Do this:
Which lines contain the string "logo", matching case exactly? Extract each of those lines.

Rows of pointing data:
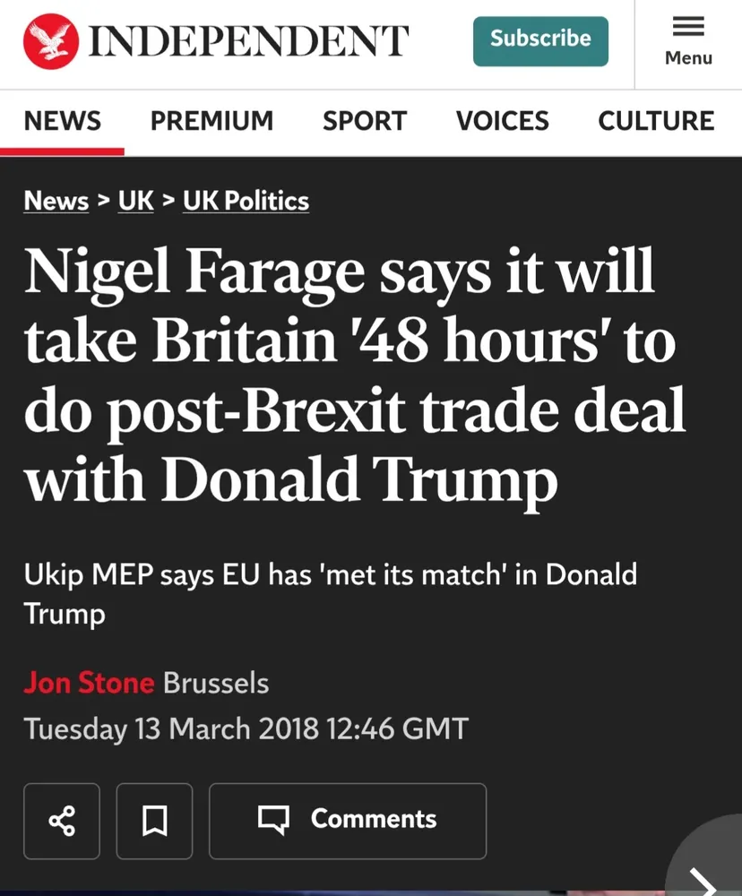The image size is (742, 896).
Task: Click the Independent eagle logo icon
Action: point(51,42)
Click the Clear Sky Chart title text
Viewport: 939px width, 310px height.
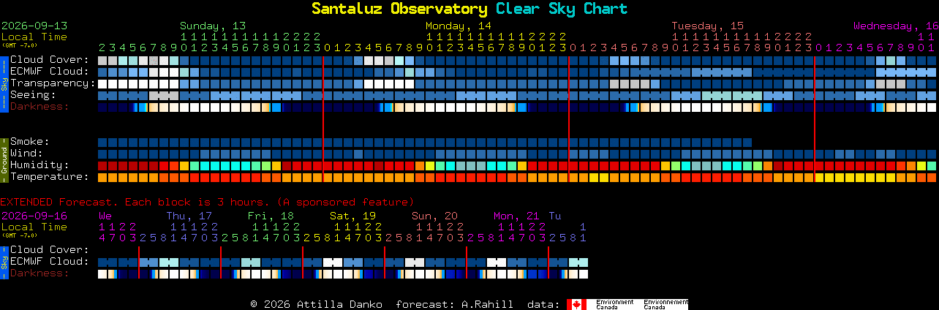click(x=562, y=9)
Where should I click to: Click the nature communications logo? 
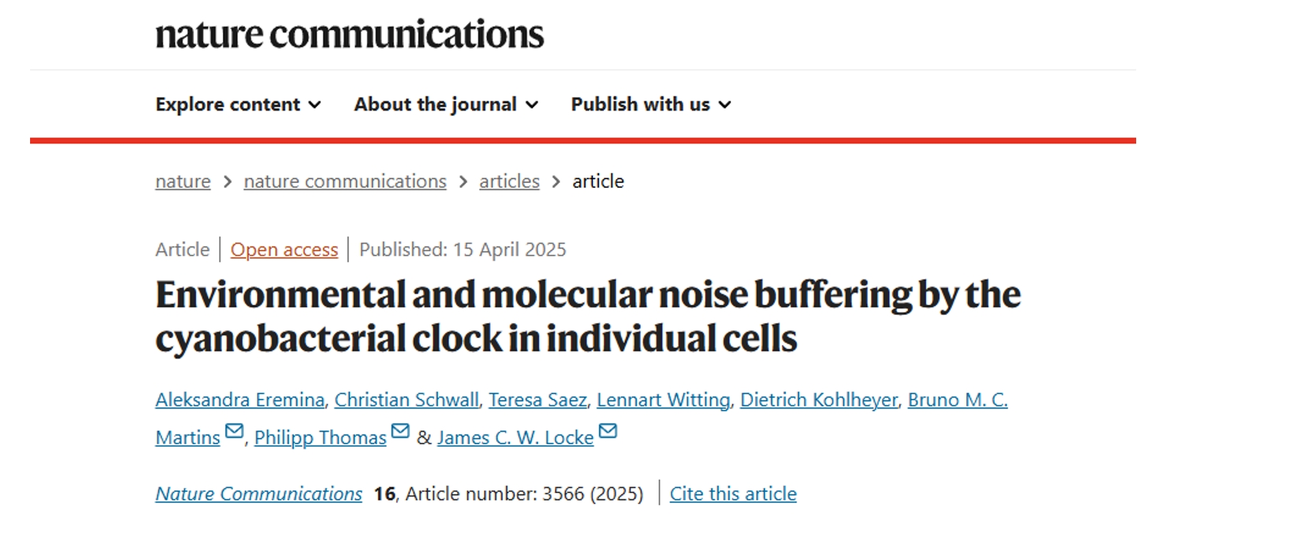tap(350, 35)
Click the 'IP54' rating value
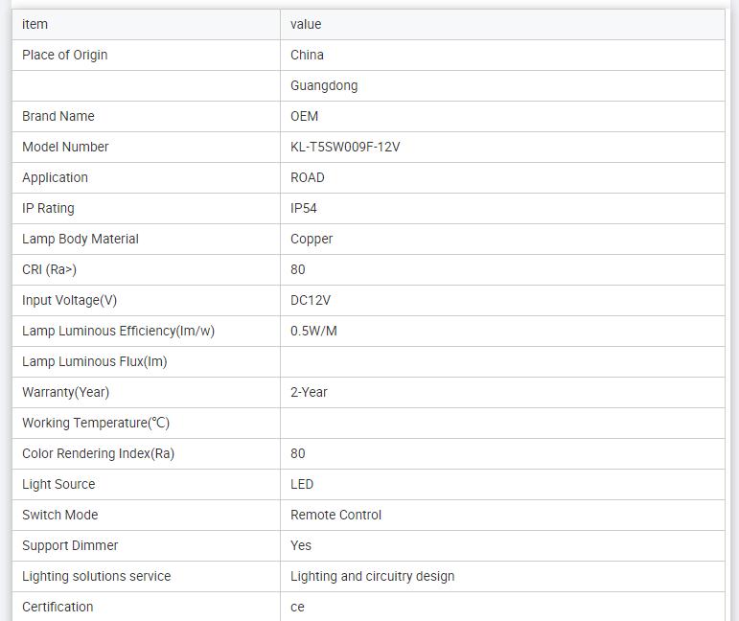This screenshot has height=621, width=739. point(304,208)
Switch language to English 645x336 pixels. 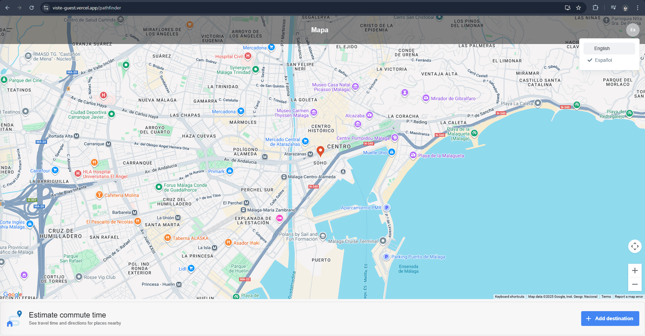tap(602, 48)
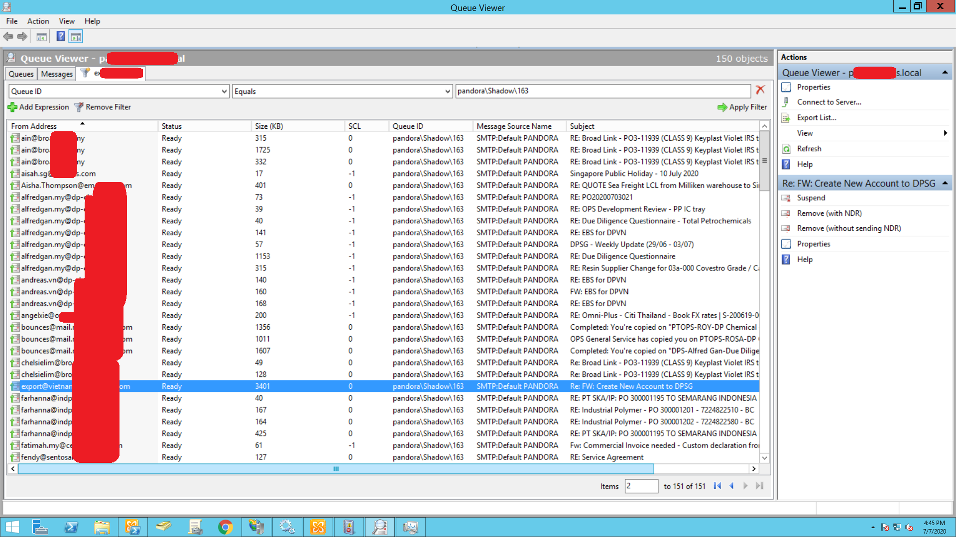The image size is (956, 537).
Task: Switch to the Queues tab
Action: click(20, 73)
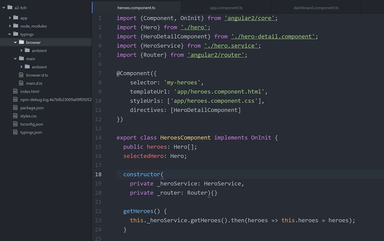This screenshot has height=241, width=384.
Task: Click the file icon next to typings.json
Action: [15, 132]
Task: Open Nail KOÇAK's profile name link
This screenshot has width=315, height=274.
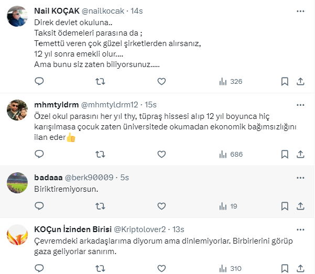Action: [x=55, y=11]
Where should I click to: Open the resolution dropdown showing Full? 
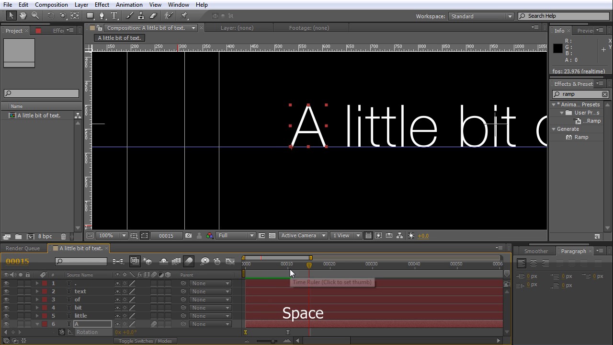(236, 236)
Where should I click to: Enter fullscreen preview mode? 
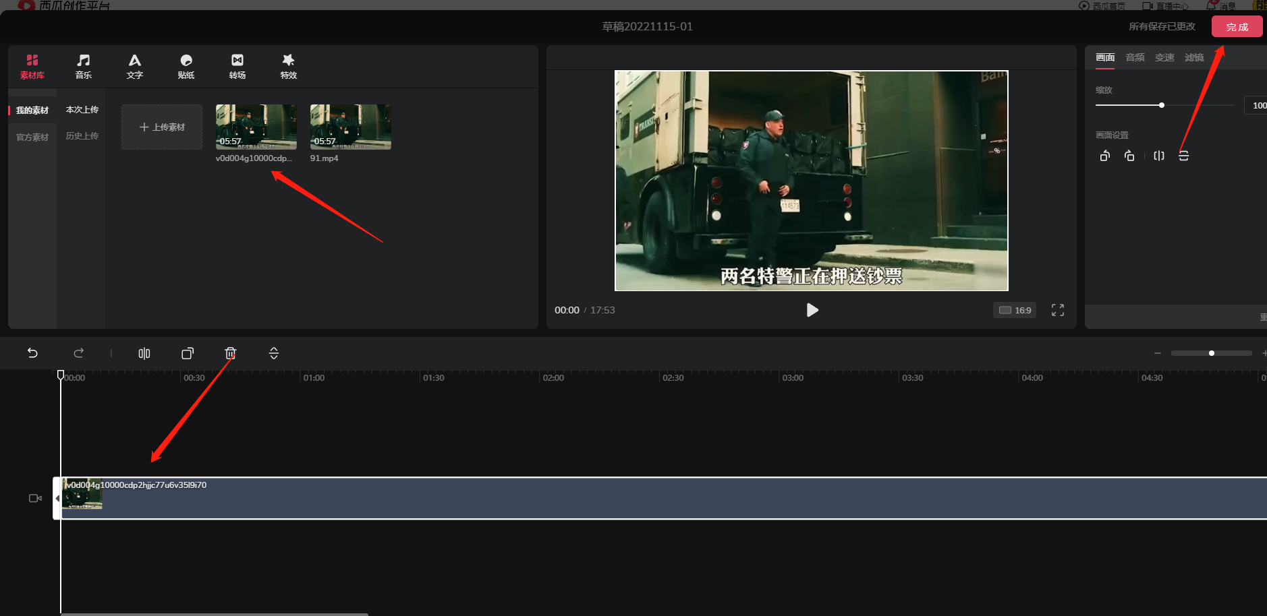pos(1057,310)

Result:
Task: Click the Independent eagle logo icon
Where should I click to: Click the nature communications logo? 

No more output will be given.